▼
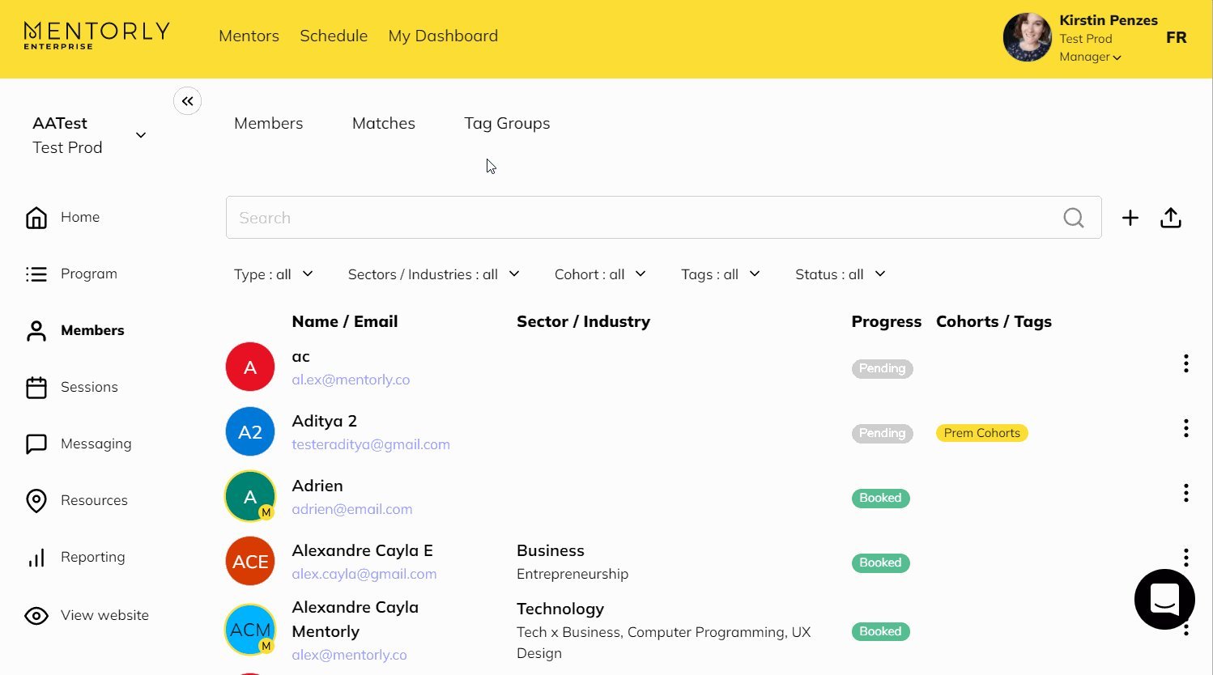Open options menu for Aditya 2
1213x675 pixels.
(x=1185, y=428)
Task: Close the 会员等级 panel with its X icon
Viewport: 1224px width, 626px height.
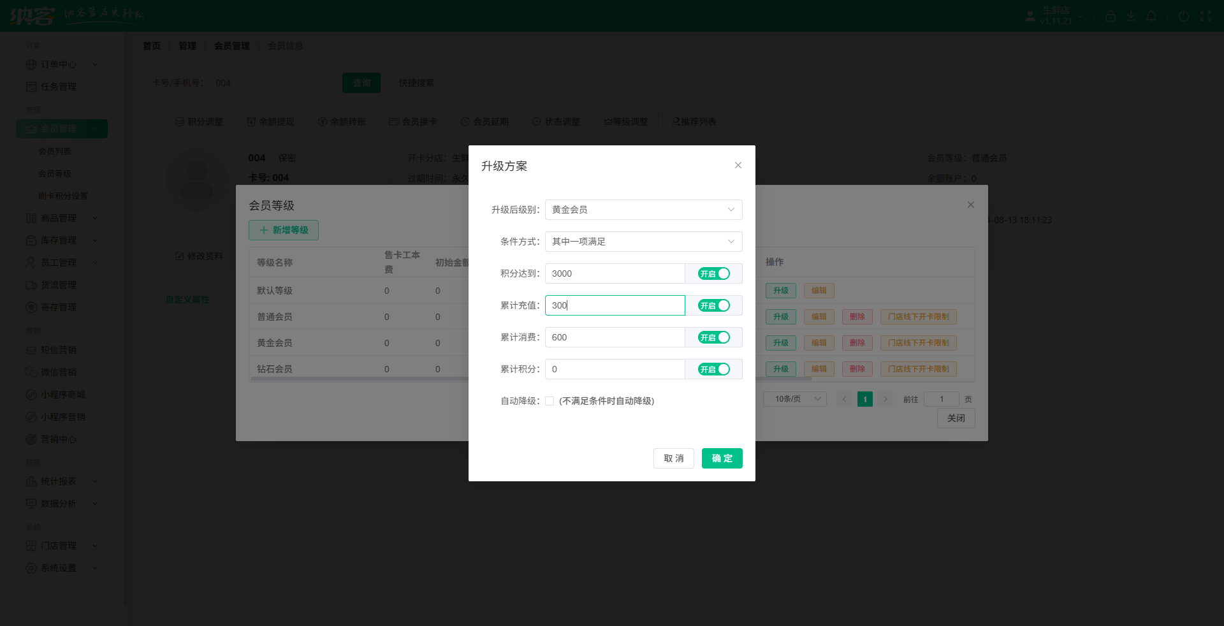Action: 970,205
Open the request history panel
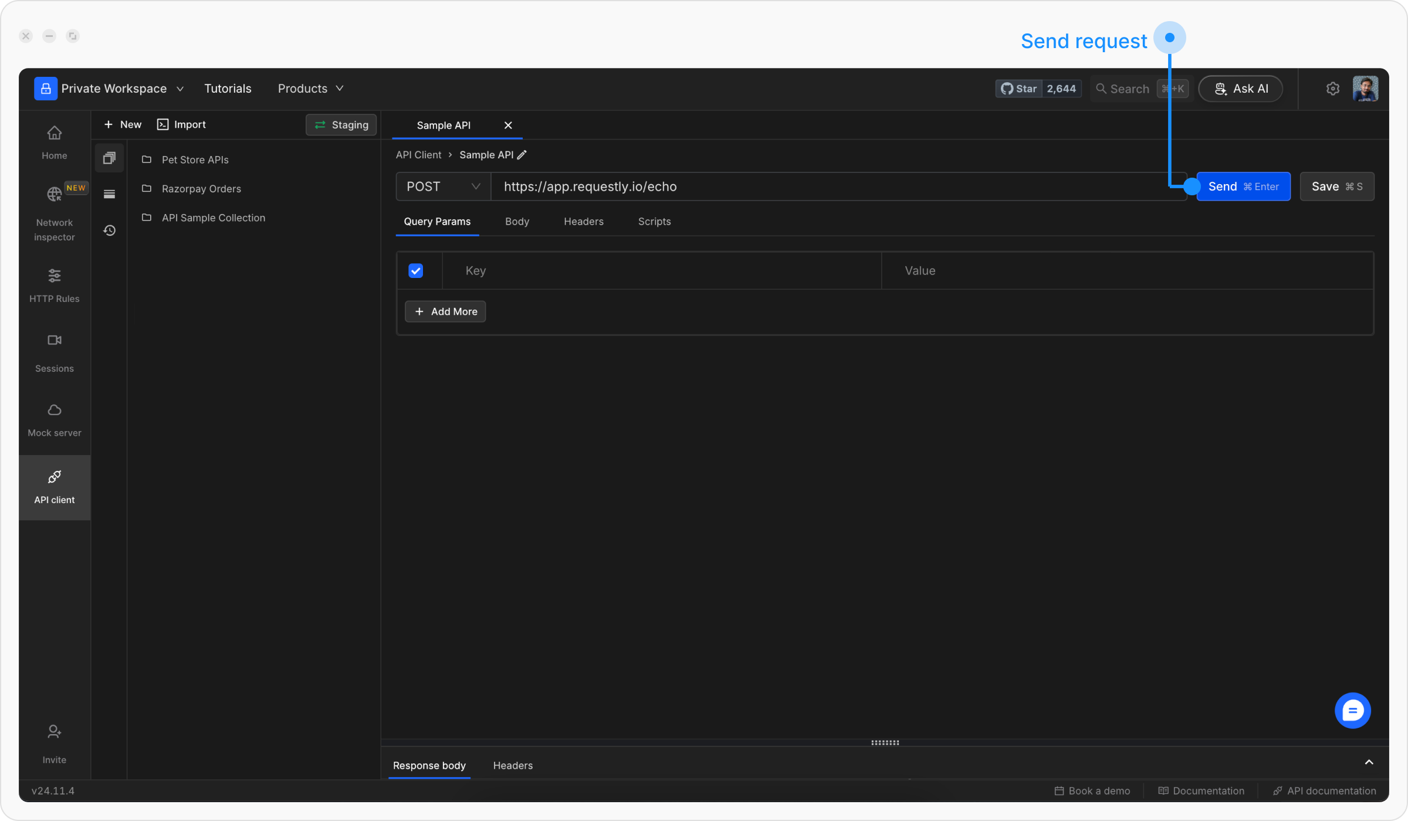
▲
--- Exercise prompt ---
Present every line of the material above as a Markdown table with the columns Row and Line, numbering each nonblank line and leaving out the pictures.

--- Exercise solution ---
| Row | Line |
|---|---|
| 1 | Open options menu for Aditya 2 |
| 2 | 1213x675 pixels. |
| 3 | (x=1185, y=428) |
| 4 | Task: Close the 会员等级 panel with its X icon |
| 5 | Viewport: 1224px width, 626px height. |
| 6 | Action: 970,205 |
| 7 | Open the request history panel |